Bununla birlikte şiddetin-dini sebeplerce haklı hale getirilmiş şiddet de buna dahil- Doğu’nun ruhsal mirasında geçmediği yerler nadirdir. Hindu yazmaları, Veda’dan Mahabarata’ya kadar savaş referanslarıyla doludur. En önemli felsefi arayışlardan biri olan savaş ve barışın faziletleri Krişna ve Arjuna arasındaki savaş alanı diyaloğunda geçer. Ruhsal efendi ve öğrencisi arasındaki uzun diyaloğun sonunda Krişna, Arjuna’ya bazen fiziksel güce başvurmanın gerekli olduğunu söyler: “Eğer bu adalet savaşında savaşmazsanız, görevinizi ihmal eder, ününüzü zedeler ve boşlama günahını işlemiş olursunuz. Görevinize saygınız varsa, duraksamayın, çünkü bir savaşçı için adalet savaşından daha önemli hiçbir şey yoktur.”

“Diğer tüm yollar başarısızlığa uğradığında, kılıçları çekmek adil olur,” diye yazar Sih geleneğindeki 10. guru ve büyük bir general olan Guru Gabind Singh.. Sihizm, kurucusunun sahip olduğu yoğun pasifizme rağmen yıllar geçtikçe daha militan bir kültüre geçmiştir. Katı takipçileri giysilerinin bir parçası olarak özel bir hançer taşırlar, dinlerinin sembolü beş silahtan oluşur, nerede ve nasıl savaşacaklarına dair açık öğretileri vardır, bunlar birkaç taneden fazladır. Üstelik Hindistan’ın Pencap bölgesindeki Sih militanlarının son yıllardaki en şiddet dolu hareketlerden birinin içinde rütbelerle teşvik etme konusunda yarattıkları şüpheli bir fark da söz konusudur.
Budizm ve Jainizm, şiddet karşıtlığı konusunda kendi sıra dışı tutumlarıyla birlikte diğer kardeş dinlerinin çoğundan farklı bir kategoriye girerler. Her ikisi de “adil” veya “hak” savaşları üzerine öğreti geliştirmemiş, herhangi bir kutsal savaş veya sefer türüne katılmamıştır. Bir Budist cihadı veya haşin ve hak arayan Jain rahiplerince çıkılmış bir Haçlı seferi düşünmek zordur. Aynı zamanda yine bu sebeple, gücün idaresini kullanmaktan kaynaklanan şiddetle savaş konularının zorluğunun altında ezilmemek ve açık bir politika izlemek adına bu kültürler kendi ünlerini lekesiz tutmayı başarmışlardır.
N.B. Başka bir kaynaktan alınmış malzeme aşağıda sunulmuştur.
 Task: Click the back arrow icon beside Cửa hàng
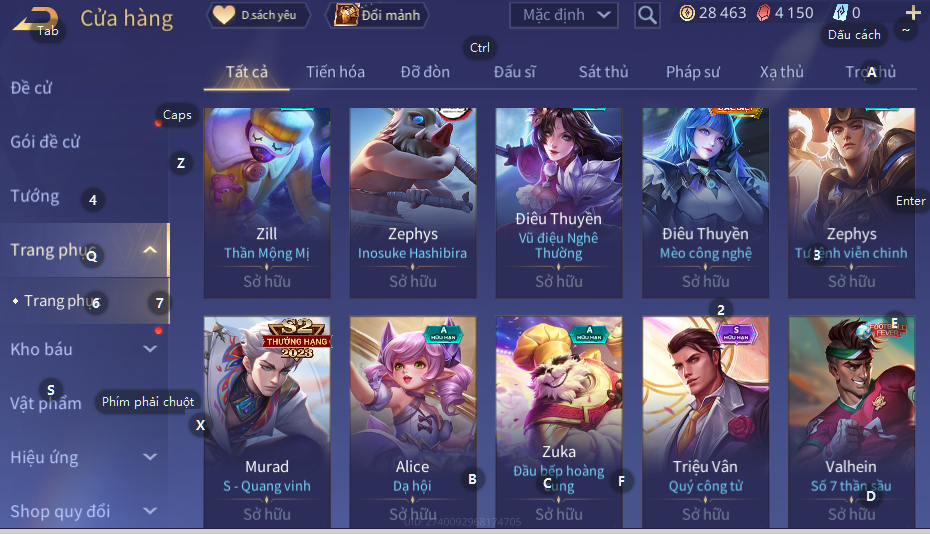click(x=36, y=19)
Ünlü bir Thai Budist eylemcisi olan sulak Sivaraksa, pasifizmin uzun süredir Budist yaşamında önemli bir ahlaki mihenk taşı görevi gördüğünü, bunun da kültürlerini devletin işlerinde daha önemli bir rol oynamaktan uzak tuttuğunu ifade ediyor. Politik bilincin ihmali, yönetme statükosunu eleştirmeden kabul etmekle sonuçlanır. Japon savaşından önce bu eleştirisiz kabullenme çok ayıplanacak bir savaşçılığa dönüştü. Savaştaki Zen kitabının yazarı Brian Victoria’ya göre, 2. Dünya Savaşı’ndaki Japon Budist liderler savaş karşıtı olmaktan son derece uzaktılar ve savaşın sıcaklığı içinde jingoizmle savaşın en kötü öğelerine bile mutlulukla onay verdiler. Kısa süre önce Sri Lanka’daki Budist hükümet tarafındaki şiddet, politikayla Budizm’in sorunlu evliliklerden biriydi. Çoğuna göre, Jainistler, bu tarz karışıklıklardan uzak durdular, bununla birlikte özellikle son zamanlarda, hükümet işlerinden de uzak kaldılar.
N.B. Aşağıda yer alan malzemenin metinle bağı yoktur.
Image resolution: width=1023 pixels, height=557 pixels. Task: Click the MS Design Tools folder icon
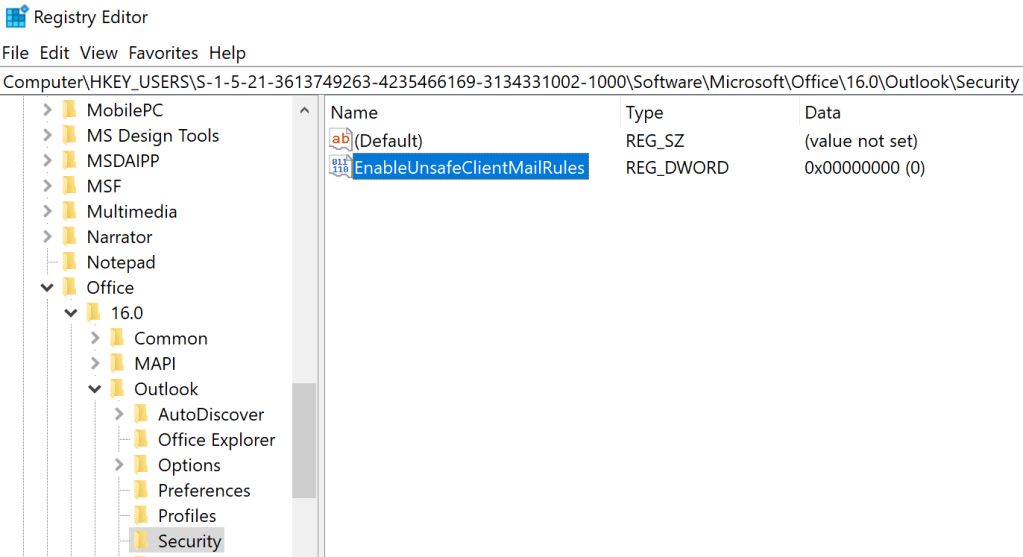(x=69, y=135)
Yıllar boyunca dini kültürümüzün barışla pasifizmi aykırı addetmesi, Tanrı’nın şiddet karşıtı olmayı tercih etmediği anlamına gelmez. Belki de Tanrı ümitsizce saçlarını yolarken yeni bin yılı ve şiddetle dolu tarihimizin kendini tekrar ederek anlatışını izliyor. Rahip Wayne Teasdale, “Şiddet, ilahi gerçekliğin bir parçası değildir. Umursamazlık içindeki insanoğlunun gerçeğinin bir parçasıdır,” diye açıklıyor. Yine de hiçbir ruhsal kültürün saf pasifizmi veya saf şiddet karşıtlığını yaymaya çalışmadığı da açık… Şiddetten arındırılmış bir konumun, her ne amaç için olursa olsun, ulaşılmaz olduğu sonucuna varıyor hepsi. Acaba bu bizlerin, en azından fiziksel boyutta, hiç ulaşamayacağımız bir konumun var olmasını arzu ederek, uzanabileceğimiz yerin ötesindeki kurtuluşu, ideal huzuru, barışı ve uyumu arayarak yaşamaya yazgılı olduğumuz anlamına mı geliyor? Gandhi bile tam bir şiddet karşıtlığının bu dünyada imkansız olduğuna, “yaşama isteği”nin içinde bile az da olsa doğuştan gelen bir şiddetin barındığına inanıyordu. Yapabileceğimizin en iyisi, bedenlerimizin içindeyken uyguladığımız şiddeti en aza indirgemektir.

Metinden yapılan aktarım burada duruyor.